Can çıkmayınca huy çıkmaz
Huy, insanın çoğu kez yaradılışla getirdiği veya sonradan edindiği mizaç, karakter, tabiattır. Huyun oluşmasında en büyük etken genler olsa da çevresel faktörler de onun şekillenmesinde, gelişmesinde veya değişmesinde son derece etkili olmaktadır. Kesin olan bir şey vardır ki, huyların öyle kolay kolay geçmeyeceği, çıkmayacağıdır.

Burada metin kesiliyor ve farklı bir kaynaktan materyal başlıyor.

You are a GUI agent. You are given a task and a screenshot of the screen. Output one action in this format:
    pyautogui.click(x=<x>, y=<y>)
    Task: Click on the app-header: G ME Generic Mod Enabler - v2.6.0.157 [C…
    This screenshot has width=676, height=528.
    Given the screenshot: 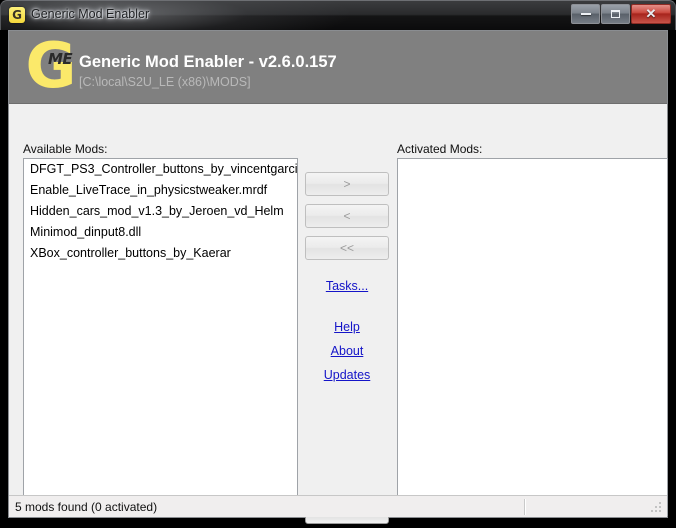 What is the action you would take?
    pyautogui.click(x=338, y=68)
    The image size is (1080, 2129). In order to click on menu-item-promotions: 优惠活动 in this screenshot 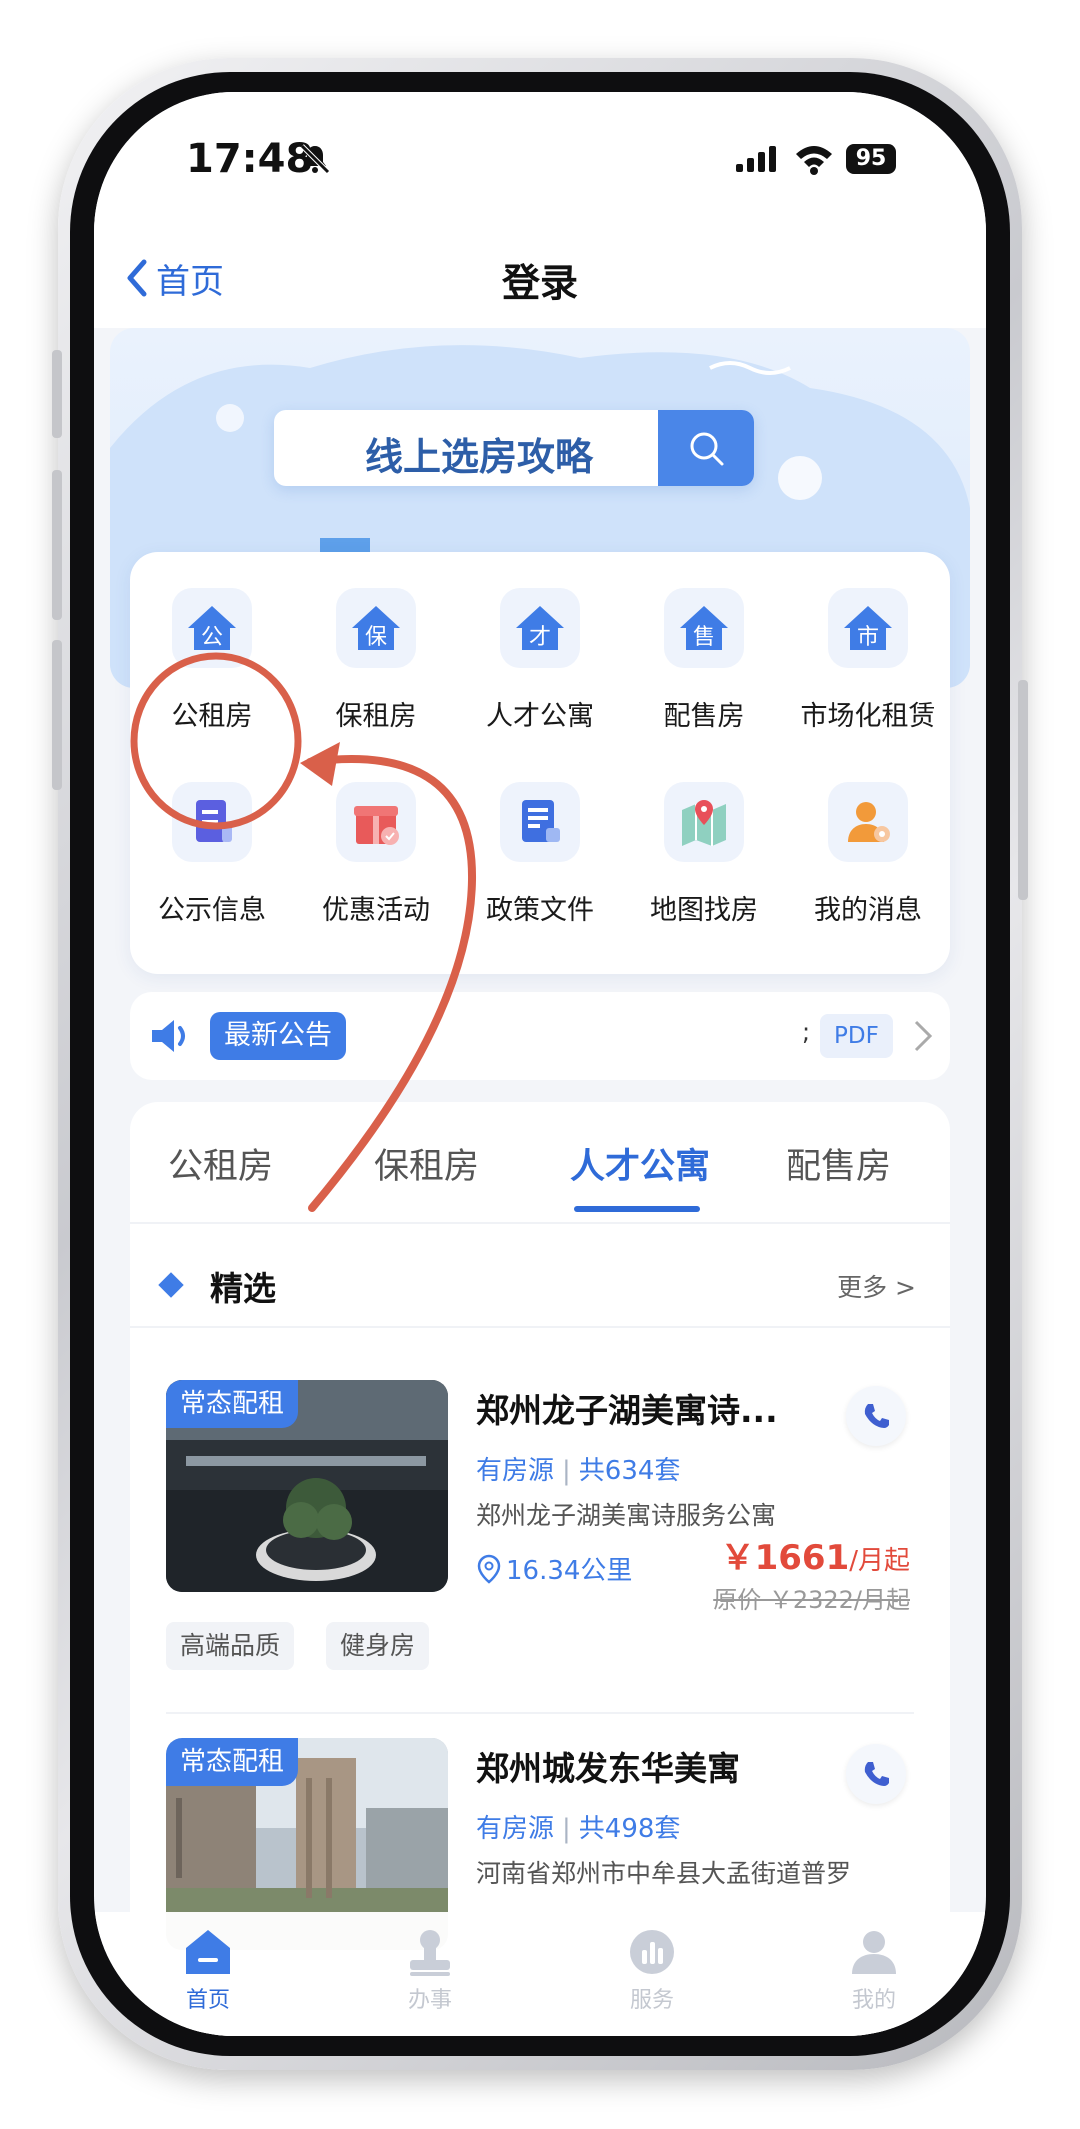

İnsanlar türlü türlüdür. Davranışları, sözleri, fiziki yapıları aynı değildir. Karakteristik özellikleri de son derece farklıdır. Kiminin özünde cimrilik, kiminin özünde cömertlik vardır. Kimisi en küçük şeye bile çabucak öfkelenirken, başkası büyük olaylarda bile öfkesini hakimiyeti altına alabilmektedir. Ancak kim nasıl bir huya sahipse, onun dışına pek de çıkamamaktadır. Örneğin özünde cimri olan birinin cömertçe davranması, sahip olduklarını diğer insanlarla paylaşması pek mümkün değildir. Çünkü bu huyu daha doğmadan şekillenmiş ve doğumdan sonra da muhtemelen daha fazla güçlenmiştir. Çevresel faktörler her ne kadar huylarda belli bir değişim oluşturmaya çalışsa da bunda tam anlamı ile başarılı olamaz. Bahsettiğimiz gibi huyunda cimrilik olan birinin çeşitli sebeplerle cömert olmaya çalışması belki onun davranışlarını değiştirir fakat içinde yaşadığı psikolojik durum hep aynı kalır. Ve eninde sonunda bir yerde patlak verir. Örneğin özünde cimrilik bulunan biri, İslam dini ile tanıştığında, bu dinin en büyük gereklerinden birinin cömertlik olduğunu öğrenir. Artık cömert olması gerektiğini aksi takdirde Allah’ın ondan hoşnut olmayacağını öğrenir ve cömert davranmaya, elindekini dağıtmaya, paylaşmaya başlar. Fakat ne yaparsa yapsın, içindeki o cimrilik mizacı onun peşini bırakmayacaktır. O kişi hem paylaşacak hem de paylaştığı için içten içe acı hissedecektir.
İşte huy böyle bir şeydir. Atalarımız ”Can çıkmayınca huy çıkmaz.” derken tam da bunu kastetmişlerdir. Madem kişi sahip olduğu huyun dışına çıkamıyor, onu olduğu gibi kabullenmek, pek de yadırgamamak gerekiyor. Birini tabiatından farklı hale sokmaya çalışmak çoğu defa nafiledir. Ne kadar çabalarsak çabalayalım, onu huyundan vazgeçiremeyiz. Evliliklerde de bu atasözünü dikkate almak gerekir. Eşinin kötü bir huyu olduğunu bilen kişi, ille de onu değiştirmek yerine, kabullenmeli, onu öyle sevmelidir. Aksi takdirde huy çıkmayacak ve eşler arasında huzursuzluklar oluşacaktır.